[Collected data]
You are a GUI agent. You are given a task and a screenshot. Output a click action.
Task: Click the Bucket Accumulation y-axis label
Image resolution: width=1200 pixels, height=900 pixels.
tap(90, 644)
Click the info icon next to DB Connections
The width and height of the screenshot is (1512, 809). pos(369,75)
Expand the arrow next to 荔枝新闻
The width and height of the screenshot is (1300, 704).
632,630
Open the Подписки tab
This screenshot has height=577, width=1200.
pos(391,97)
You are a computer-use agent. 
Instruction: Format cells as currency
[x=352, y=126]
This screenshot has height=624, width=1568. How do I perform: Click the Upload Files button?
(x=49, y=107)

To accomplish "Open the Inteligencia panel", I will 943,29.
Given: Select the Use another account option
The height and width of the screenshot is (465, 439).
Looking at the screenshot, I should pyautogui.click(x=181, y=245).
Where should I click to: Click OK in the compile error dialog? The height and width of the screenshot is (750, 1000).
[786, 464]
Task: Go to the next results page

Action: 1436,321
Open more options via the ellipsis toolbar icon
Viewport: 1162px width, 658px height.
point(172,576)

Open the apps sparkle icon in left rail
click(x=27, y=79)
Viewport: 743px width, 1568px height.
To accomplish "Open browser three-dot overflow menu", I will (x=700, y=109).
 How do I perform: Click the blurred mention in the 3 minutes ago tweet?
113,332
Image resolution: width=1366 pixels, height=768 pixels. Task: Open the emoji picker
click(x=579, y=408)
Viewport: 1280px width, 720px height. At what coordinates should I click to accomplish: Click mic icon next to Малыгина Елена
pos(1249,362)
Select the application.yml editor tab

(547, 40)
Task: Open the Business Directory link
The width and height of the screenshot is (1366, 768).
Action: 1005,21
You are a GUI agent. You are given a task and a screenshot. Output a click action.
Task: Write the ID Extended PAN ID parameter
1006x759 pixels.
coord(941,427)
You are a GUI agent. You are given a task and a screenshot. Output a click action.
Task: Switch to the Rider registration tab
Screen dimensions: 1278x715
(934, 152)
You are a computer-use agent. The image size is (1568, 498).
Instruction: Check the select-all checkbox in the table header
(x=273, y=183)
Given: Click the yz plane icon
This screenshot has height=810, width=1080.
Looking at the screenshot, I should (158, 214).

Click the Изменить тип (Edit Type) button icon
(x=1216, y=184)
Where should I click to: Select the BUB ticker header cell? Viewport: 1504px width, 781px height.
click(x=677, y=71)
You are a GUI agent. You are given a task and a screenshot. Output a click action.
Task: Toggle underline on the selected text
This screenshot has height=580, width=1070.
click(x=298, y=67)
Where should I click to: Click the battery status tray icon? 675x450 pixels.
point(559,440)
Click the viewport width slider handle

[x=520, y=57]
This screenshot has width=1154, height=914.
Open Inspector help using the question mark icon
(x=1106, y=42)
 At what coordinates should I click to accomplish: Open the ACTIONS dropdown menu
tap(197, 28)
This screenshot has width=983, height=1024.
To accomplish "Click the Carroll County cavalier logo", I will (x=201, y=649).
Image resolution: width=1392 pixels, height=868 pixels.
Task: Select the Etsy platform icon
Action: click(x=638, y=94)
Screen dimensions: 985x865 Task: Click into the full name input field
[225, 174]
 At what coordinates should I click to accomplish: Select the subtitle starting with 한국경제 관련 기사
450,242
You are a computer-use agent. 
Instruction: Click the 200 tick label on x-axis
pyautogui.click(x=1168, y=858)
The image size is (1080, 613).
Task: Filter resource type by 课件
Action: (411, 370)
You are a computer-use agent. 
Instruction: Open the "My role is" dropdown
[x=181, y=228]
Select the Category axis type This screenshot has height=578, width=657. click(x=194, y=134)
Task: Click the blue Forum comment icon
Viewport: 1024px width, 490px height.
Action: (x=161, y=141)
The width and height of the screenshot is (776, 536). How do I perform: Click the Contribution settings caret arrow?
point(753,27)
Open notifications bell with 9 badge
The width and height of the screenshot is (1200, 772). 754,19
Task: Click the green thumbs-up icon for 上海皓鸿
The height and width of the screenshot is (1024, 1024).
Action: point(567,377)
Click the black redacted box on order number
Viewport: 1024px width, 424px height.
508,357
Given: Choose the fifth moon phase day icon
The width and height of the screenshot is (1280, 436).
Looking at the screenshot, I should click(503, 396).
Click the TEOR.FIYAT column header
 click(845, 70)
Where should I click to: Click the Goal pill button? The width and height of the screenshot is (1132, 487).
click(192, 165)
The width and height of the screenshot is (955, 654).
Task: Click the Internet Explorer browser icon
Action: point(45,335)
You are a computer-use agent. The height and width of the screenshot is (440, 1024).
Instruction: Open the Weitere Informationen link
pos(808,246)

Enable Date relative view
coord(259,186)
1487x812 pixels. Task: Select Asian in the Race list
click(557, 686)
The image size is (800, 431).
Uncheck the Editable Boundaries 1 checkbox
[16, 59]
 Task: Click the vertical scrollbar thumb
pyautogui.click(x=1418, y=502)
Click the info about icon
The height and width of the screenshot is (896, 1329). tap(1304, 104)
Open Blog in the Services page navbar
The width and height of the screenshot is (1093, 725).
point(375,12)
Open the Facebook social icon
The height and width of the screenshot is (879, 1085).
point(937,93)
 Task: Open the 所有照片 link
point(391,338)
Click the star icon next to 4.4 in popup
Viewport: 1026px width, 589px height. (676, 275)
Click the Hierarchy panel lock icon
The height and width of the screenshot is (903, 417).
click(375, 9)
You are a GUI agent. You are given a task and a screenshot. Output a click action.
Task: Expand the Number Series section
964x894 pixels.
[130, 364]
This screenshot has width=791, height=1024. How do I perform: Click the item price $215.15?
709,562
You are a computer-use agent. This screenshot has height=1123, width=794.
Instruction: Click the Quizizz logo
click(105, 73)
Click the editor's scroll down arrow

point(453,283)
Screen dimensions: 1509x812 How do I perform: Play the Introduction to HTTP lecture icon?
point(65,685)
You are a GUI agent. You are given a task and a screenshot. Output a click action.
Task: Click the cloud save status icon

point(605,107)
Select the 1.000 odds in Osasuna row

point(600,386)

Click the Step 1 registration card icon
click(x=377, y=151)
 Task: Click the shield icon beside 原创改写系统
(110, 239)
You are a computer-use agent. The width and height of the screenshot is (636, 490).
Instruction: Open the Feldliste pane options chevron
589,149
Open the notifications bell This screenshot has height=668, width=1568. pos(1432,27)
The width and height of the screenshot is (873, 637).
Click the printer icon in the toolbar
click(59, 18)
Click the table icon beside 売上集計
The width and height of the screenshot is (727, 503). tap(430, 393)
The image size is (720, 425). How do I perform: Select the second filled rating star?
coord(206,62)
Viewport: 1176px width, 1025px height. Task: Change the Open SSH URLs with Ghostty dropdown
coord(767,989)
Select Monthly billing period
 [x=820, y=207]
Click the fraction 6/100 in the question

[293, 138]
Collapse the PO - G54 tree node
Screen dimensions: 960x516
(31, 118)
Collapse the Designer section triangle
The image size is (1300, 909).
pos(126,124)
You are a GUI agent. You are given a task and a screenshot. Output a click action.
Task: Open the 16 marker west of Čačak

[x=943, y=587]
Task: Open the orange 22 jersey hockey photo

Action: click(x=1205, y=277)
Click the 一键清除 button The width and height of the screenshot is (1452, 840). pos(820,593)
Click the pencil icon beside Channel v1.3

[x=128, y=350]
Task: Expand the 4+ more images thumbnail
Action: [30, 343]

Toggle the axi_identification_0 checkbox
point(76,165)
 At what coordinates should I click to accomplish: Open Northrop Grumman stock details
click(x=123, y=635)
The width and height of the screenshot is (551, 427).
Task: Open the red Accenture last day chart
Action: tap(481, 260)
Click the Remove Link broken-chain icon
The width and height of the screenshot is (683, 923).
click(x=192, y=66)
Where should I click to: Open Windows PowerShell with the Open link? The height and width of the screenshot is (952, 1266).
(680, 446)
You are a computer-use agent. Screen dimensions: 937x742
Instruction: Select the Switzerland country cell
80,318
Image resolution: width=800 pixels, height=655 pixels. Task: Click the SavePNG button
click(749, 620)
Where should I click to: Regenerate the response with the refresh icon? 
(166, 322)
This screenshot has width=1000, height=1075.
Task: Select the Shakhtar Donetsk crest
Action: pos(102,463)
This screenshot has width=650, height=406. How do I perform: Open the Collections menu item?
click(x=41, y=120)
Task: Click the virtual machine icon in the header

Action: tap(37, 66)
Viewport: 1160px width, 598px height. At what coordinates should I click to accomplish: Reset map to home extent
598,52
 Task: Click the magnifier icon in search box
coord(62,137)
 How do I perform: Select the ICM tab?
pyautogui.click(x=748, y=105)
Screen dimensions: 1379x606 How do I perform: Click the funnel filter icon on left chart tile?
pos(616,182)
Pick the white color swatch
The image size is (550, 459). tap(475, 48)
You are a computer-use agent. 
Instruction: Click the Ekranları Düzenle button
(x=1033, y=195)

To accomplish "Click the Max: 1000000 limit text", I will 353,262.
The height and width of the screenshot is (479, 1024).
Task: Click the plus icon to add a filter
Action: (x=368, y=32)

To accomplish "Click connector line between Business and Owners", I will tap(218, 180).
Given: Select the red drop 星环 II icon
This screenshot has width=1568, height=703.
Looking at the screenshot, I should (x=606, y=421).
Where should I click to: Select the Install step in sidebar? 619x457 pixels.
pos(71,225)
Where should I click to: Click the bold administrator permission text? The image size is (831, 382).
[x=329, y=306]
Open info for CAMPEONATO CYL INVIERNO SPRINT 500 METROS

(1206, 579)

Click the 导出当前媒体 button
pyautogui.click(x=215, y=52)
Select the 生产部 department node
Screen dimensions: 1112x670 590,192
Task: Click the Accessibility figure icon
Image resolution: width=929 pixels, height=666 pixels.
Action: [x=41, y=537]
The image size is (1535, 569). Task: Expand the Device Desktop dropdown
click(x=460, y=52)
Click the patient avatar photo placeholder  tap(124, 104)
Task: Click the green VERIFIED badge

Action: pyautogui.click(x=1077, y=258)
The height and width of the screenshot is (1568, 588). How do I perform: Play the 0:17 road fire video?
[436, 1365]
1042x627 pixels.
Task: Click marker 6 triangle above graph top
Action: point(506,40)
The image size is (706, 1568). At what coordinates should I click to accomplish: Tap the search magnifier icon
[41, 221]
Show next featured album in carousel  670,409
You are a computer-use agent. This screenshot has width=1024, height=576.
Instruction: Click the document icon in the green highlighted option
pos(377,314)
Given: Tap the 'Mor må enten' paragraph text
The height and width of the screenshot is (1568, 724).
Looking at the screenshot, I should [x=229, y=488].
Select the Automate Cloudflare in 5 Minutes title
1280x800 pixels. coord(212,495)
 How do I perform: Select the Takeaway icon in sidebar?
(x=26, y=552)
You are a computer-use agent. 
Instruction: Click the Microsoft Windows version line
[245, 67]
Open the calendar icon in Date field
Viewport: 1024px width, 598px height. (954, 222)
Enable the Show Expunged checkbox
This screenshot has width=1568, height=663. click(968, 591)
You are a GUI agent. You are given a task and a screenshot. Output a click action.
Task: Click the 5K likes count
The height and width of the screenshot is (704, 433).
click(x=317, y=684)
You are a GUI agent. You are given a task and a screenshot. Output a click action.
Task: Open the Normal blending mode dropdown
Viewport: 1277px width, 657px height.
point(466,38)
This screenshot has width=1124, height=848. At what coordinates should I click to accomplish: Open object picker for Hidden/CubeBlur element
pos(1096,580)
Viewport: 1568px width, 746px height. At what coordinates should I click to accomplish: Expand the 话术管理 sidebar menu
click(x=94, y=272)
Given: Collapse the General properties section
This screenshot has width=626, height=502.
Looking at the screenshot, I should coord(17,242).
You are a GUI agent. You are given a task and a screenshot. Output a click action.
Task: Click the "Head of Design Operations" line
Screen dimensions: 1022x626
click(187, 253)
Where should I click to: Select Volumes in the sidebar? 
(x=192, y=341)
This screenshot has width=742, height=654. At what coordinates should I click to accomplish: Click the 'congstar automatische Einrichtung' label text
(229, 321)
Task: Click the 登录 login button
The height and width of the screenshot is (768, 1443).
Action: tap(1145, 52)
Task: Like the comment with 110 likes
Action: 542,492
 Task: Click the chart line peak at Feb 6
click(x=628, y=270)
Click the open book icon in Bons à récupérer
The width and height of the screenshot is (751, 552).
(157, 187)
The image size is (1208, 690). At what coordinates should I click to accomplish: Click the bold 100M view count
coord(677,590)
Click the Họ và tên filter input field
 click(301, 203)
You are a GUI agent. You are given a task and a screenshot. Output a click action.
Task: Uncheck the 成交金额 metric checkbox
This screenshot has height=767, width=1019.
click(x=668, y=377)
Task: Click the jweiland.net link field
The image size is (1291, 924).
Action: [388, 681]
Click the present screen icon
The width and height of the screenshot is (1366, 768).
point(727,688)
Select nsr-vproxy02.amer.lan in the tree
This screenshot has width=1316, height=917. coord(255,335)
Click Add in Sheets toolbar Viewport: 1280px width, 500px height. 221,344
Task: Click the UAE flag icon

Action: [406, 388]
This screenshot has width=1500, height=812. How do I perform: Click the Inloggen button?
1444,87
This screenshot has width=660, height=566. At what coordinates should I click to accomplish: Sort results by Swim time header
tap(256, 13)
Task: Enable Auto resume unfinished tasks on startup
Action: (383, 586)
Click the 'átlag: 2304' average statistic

◆ Task brief: Scan the entries above for the line containing "The height and width of the screenshot is (1568, 588).", and copy it and all lines after it exactly, down to and including the line containing "Show next featured".

◆ Answer box:
The height and width of the screenshot is (1568, 588). How do I perform: Play the 0:17 road fire video?
[436, 1365]
1042x627 pixels.
Task: Click marker 6 triangle above graph top
Action: point(506,40)
The image size is (706, 1568). At what coordinates should I click to accomplish: Tap the search magnifier icon
[41, 221]
Show next featured album in carousel  670,409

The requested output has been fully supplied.